-- SELECTED EXCERPT start --

Category Cost/couple/day (CAD) Thoughts
Accommodations $64 Fantastic deal for Vienna. Thank you, AirBnB! If you're interested in trying it out, click here for a $40 credit".
Food $40 The thing I mostly remember about Vienna is the opulence. But luckily, if you stick to cooking and just go out for coffee and cake, you won’t break the bank. Vienna had some of the nicest coffee shops and desserts.
Attractions $0 Vienna had so many free parks and gardens, we didn’t spend any money on attractions. Even the castle, which had an entrance fee, could mostly be enjoyed for free by walking around the massive garden and fountains.

-- SELECTED EXCERPT end --
-- DATASET RECORDS start --

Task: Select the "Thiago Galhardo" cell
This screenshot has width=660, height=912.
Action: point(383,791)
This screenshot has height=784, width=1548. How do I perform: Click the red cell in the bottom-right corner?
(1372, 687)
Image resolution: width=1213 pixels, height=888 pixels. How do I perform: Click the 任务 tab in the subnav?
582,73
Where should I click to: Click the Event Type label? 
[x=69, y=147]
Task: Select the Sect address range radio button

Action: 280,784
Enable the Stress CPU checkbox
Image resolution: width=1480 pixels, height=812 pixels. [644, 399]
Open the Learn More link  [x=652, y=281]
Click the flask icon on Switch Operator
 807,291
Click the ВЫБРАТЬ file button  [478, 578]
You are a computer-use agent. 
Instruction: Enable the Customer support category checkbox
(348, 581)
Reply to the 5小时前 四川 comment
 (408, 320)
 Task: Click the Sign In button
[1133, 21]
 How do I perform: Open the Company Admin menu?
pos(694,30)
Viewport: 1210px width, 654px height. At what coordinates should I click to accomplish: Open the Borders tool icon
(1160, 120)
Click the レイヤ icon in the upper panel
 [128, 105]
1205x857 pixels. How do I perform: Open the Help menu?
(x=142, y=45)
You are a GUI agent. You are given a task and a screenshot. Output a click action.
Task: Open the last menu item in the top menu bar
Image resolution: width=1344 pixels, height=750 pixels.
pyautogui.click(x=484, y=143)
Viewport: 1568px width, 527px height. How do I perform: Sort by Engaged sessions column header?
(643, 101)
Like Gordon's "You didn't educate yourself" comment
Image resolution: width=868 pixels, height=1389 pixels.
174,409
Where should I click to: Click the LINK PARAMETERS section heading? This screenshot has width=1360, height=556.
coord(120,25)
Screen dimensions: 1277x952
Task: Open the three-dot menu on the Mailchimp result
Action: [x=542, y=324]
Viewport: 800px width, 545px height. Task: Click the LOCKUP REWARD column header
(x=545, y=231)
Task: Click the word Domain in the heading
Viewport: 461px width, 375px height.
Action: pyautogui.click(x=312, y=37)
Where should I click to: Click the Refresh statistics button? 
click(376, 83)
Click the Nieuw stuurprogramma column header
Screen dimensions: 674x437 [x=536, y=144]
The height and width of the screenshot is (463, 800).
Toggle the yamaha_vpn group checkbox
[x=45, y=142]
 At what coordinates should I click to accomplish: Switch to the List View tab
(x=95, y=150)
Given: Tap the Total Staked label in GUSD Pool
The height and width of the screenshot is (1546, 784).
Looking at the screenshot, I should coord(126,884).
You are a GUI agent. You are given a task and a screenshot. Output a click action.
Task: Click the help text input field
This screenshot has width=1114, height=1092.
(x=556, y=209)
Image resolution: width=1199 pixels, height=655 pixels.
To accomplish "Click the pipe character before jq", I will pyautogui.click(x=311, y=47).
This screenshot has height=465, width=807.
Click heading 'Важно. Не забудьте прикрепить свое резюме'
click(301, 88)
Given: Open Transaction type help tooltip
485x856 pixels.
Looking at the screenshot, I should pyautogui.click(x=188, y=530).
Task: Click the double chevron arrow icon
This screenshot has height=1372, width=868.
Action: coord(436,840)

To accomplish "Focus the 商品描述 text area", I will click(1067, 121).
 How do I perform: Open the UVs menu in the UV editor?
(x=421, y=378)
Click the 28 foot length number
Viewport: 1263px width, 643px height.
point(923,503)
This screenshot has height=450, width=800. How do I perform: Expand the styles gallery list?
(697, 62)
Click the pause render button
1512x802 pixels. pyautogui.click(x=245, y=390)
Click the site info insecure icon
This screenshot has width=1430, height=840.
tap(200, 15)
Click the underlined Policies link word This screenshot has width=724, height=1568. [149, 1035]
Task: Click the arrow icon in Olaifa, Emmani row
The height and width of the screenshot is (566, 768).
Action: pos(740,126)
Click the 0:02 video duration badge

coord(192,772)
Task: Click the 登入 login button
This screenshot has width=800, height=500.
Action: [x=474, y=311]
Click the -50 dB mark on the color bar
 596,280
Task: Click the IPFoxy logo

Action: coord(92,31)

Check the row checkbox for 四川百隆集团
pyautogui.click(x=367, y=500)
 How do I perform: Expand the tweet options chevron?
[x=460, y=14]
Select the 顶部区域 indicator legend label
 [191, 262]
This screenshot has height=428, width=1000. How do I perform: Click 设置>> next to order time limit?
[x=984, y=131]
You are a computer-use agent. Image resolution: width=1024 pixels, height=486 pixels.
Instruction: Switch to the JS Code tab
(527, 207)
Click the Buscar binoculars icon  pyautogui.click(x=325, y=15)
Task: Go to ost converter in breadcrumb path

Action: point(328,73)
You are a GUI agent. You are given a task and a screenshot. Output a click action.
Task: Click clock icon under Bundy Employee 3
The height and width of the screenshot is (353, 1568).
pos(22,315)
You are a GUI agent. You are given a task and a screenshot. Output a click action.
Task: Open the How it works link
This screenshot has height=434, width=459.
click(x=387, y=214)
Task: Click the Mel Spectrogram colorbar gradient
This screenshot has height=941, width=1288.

-- DATASET RECORDS end --

_WHAT YOU WILL DO:_
A. Output the part of the Vienna budget text starting with "Food $40 The" and going on through "garden and fountains.", word for word.
B. Pick up the Vienna budget text after its final line and keep it going.

_EXERCISE RESULTS:_
A.
Food $40 The thing I mostly remember about Vienna is the opulence. But luckily, if you stick to cooking and just go out for coffee and cake, you won’t break the bank. Vienna had some of the nicest coffee shops and desserts.
Attractions $0 Vienna had so many free parks and gardens, we didn’t spend any money on attractions. Even the castle, which had an entrance fee, could mostly be enjoyed for free by walking around the massive garden and fountains.

B.
Transportation $26.50 Transportation with Vienna was relatively cheap and we found a bus going to Hungary for $25 each. Spreading out the cost over 4 days, that's only $26.50/day
Total: $130.50 Nice! For such an opulent city, Vienna was surprisingly inexpensive. I’d say it was actually similar to how much we spent on Boston, given that we found a cheap AirBnB and the parks and castle grounds were free.

Rating: 4/5 Opulent Castles

Overall, we quite enjoyed Vienna. The city was pretty, full of interesting stories, and surprisingly inexpensive for so much opulence. If you’re into fancy gardens and marble statues, this is your place.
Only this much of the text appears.